▶ Records from a data source:
---
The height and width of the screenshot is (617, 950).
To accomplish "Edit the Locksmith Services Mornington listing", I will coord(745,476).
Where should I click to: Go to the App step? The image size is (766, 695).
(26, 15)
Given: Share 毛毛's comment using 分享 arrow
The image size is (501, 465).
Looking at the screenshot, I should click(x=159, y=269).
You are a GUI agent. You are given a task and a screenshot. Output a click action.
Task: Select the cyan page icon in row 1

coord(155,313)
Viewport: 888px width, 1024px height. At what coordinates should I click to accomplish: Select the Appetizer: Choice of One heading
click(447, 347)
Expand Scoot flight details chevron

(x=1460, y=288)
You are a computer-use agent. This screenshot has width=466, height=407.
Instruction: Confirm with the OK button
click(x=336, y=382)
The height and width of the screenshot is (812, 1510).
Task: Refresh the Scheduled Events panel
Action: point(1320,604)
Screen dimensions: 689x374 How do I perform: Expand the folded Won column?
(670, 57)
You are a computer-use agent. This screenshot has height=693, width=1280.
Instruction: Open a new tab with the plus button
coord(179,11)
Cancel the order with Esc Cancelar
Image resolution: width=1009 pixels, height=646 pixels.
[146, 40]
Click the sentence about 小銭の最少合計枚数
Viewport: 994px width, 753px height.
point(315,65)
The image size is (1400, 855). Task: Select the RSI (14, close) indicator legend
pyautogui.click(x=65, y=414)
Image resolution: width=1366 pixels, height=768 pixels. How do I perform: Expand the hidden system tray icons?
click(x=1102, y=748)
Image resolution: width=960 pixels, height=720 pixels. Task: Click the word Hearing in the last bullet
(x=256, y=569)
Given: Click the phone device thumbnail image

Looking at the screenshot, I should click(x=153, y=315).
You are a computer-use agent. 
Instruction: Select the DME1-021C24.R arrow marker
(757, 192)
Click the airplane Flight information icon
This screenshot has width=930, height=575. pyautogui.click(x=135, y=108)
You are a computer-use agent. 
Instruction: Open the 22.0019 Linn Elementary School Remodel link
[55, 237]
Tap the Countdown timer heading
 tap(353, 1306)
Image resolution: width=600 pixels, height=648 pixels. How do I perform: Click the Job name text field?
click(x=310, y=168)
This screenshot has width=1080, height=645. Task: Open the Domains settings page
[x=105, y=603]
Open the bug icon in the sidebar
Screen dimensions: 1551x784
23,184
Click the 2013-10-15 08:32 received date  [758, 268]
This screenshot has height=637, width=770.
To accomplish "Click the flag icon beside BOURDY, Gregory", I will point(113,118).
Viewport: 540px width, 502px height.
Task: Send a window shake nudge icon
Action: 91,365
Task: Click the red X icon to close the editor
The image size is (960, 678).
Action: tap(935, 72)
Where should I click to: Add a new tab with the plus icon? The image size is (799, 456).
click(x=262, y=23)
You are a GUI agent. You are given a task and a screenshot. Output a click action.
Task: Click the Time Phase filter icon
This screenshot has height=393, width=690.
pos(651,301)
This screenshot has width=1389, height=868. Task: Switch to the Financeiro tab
---
▶ Assigned task: Above are the records. Identify each line that contains the word "computer".

▶ Solution to the exercise:
You are a computer-use agent. This screenshot has width=466, height=407.
You are a computer-use agent. This screenshot has height=693, width=1280.
You are a computer-use agent. 
You are a computer-use agent. 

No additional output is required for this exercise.